Problem statement:
In the text on pentraxin 3 in neonatal pulmonary hypertension, what kind of molecule is PTX3 described as?

Selected extract:

◇ ◇ ◇

Receiver operator curve (ROC) curve for pentraxin 3 in persistent pulmonary hypertension of the neonate.

PTX3 is soluble pattern recognition molecule with essential roles in multiple biological processes involving innate immune response, regulation of tissue damage and remodeling, and balanced endothelial function [12, 13]. Dysregulation of PTX3 is reported in many pathological conditions affecting the cardiovascular system [14, 15]. In neonates, one study noted a significantly higher PTX3 in very preterm neonates in comparison to healthy term babies [15].

The present study found significantly higher PTX3 in babies with PPHN in comparison to healthy counterparts. These findings are supported other studies conducted on neonatal, pediatric and adult patients.

In neonates, the study of Farhadi et al., [16] assessed PTX3 in three groups of babies including those with pulmonary arterial hypertension, congenital heart disease without pulmonary arterial hypertension and healthy controls. Results showed that the former group had the highest PTX3. Similar conclusions were reported by the study of Wakeel et al [17].

◇ ◇ ◇

Supplied material:
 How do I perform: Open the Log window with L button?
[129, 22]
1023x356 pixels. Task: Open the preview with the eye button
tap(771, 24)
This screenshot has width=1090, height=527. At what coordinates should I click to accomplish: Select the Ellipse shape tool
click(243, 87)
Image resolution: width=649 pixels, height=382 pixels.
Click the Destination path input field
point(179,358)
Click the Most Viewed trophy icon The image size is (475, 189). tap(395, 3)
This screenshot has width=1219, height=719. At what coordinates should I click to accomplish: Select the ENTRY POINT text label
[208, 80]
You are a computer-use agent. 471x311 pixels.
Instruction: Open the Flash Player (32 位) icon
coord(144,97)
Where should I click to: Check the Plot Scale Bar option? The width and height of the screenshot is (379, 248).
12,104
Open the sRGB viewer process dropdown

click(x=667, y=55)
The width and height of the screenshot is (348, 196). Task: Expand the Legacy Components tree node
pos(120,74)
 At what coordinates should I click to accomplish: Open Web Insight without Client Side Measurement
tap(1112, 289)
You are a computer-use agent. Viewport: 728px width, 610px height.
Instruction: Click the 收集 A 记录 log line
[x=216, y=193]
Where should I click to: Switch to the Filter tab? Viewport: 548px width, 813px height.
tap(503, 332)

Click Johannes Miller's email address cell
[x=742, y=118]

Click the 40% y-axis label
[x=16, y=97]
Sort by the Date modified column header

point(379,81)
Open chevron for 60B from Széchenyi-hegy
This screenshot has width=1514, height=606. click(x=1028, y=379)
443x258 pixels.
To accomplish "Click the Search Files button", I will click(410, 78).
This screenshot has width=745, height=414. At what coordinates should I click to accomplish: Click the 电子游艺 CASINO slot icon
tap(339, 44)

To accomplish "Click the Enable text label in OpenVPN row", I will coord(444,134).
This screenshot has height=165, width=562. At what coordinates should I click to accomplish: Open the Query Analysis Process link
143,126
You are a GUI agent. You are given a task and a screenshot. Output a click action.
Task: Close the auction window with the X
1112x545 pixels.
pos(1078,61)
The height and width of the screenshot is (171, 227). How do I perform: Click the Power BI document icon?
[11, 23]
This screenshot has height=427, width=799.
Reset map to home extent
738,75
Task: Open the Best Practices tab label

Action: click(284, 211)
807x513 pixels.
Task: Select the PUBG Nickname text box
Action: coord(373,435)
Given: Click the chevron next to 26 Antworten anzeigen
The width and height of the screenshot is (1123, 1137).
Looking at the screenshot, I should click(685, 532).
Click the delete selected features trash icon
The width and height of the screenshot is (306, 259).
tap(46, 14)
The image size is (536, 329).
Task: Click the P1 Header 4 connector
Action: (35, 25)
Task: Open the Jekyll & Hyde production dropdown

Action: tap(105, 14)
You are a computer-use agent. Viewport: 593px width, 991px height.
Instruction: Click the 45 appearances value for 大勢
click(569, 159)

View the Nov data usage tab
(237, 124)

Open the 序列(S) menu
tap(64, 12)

◇ ◇ ◇

Task result:
A soluble pattern recognition molecule.